▸ **Aim**
Convert the records from the line containing "Task: Add a Light object" through the line containing "pyautogui.click(x=69, y=297)", both ends included, into a numbered list, skipping any blank lines.
===== Task material =====
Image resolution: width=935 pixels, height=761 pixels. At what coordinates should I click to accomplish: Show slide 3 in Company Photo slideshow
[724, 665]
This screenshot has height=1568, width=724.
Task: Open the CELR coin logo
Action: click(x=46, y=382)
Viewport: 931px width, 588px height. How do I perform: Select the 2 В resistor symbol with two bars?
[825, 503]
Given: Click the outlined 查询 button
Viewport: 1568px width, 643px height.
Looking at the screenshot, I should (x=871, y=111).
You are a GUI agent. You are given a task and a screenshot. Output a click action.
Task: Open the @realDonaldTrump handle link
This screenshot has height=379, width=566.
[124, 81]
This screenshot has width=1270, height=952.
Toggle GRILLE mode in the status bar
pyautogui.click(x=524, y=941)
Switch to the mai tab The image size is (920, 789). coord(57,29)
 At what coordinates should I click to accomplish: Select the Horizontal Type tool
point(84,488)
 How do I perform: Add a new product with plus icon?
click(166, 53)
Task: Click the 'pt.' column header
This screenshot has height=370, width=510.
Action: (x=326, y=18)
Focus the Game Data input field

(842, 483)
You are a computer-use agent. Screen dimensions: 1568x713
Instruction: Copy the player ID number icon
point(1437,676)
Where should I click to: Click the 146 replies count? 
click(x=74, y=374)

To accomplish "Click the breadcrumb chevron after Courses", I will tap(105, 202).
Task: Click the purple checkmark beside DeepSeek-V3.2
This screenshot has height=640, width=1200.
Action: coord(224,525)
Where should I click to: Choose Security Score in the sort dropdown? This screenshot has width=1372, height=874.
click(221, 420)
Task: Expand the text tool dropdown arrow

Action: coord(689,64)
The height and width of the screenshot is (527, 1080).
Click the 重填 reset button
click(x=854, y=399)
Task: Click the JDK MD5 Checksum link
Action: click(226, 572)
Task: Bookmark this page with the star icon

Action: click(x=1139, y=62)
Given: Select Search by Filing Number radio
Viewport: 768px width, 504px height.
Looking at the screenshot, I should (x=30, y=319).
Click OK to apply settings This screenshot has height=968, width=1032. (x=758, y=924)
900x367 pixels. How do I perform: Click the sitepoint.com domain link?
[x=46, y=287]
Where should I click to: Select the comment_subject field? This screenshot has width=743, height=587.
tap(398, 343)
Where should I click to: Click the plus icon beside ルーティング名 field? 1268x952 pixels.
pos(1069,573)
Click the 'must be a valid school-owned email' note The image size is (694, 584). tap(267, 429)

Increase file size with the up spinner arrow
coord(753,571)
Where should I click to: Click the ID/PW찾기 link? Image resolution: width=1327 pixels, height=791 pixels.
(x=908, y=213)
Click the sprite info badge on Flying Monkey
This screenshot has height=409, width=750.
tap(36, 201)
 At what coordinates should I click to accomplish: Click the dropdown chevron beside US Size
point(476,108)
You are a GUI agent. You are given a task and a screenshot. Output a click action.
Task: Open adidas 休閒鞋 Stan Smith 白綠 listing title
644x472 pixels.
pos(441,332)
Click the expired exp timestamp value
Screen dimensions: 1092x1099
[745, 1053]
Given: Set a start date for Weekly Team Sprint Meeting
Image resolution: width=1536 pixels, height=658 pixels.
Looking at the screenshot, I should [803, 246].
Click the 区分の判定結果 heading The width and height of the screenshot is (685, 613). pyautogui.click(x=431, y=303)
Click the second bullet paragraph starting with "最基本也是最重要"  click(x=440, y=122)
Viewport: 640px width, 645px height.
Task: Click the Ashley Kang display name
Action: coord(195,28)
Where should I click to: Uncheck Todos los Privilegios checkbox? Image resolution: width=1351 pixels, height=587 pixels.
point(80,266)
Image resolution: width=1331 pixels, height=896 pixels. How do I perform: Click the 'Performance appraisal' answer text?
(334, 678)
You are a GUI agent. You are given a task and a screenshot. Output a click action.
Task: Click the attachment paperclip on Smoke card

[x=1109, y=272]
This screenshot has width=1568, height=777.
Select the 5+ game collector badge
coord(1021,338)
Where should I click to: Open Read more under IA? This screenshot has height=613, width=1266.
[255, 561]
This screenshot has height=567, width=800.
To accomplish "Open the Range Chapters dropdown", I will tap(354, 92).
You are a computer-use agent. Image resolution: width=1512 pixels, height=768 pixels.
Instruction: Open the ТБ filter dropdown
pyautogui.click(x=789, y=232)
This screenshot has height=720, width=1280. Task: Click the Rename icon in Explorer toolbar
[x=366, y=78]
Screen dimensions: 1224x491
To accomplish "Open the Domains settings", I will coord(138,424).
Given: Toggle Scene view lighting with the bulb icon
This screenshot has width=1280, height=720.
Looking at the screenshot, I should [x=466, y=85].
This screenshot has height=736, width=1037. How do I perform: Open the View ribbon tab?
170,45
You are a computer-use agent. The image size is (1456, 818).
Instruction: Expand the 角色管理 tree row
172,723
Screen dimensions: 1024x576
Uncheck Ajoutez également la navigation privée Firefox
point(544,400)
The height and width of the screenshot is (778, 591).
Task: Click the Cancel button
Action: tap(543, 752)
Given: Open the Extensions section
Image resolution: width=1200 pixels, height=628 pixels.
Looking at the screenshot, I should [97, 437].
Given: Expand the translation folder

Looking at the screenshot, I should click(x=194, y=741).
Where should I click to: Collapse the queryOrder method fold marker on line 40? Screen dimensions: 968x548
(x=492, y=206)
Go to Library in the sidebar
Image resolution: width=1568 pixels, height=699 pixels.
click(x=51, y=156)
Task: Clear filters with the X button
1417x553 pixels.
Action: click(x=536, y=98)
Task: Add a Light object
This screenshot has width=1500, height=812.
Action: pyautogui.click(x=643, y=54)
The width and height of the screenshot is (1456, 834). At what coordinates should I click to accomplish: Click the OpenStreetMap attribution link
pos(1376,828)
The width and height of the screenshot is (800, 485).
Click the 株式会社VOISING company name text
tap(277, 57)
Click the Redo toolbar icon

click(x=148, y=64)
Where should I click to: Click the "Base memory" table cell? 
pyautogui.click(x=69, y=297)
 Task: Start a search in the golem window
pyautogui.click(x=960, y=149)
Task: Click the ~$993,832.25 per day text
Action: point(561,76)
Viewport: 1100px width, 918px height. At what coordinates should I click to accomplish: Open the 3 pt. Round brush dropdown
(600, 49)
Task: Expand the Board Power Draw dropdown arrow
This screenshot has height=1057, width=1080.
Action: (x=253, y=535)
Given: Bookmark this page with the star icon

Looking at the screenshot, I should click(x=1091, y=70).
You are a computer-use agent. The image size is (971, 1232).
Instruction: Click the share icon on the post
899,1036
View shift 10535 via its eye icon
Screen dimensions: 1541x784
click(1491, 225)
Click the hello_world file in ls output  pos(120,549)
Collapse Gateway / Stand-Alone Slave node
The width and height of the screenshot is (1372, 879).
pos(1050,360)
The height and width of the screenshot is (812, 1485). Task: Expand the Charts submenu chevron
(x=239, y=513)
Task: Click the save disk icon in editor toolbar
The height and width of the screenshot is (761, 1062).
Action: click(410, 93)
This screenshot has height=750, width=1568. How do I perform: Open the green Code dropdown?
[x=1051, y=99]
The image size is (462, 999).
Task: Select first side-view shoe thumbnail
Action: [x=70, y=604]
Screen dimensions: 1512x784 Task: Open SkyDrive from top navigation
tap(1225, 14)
=====
▸ **Solution to the exercise**
1. Task: Add a Light object
2. This screenshot has width=1500, height=812.
3. Action: pyautogui.click(x=643, y=54)
4. The width and height of the screenshot is (1456, 834). At what coordinates should I click to accomplish: Click the OpenStreetMap attribution link
5. pos(1376,828)
6. The width and height of the screenshot is (800, 485).
7. Click the 株式会社VOISING company name text
8. tap(277, 57)
9. Click the Redo toolbar icon
10. click(x=148, y=64)
11. Where should I click to: Click the "Base memory" table cell? 
12. pyautogui.click(x=69, y=297)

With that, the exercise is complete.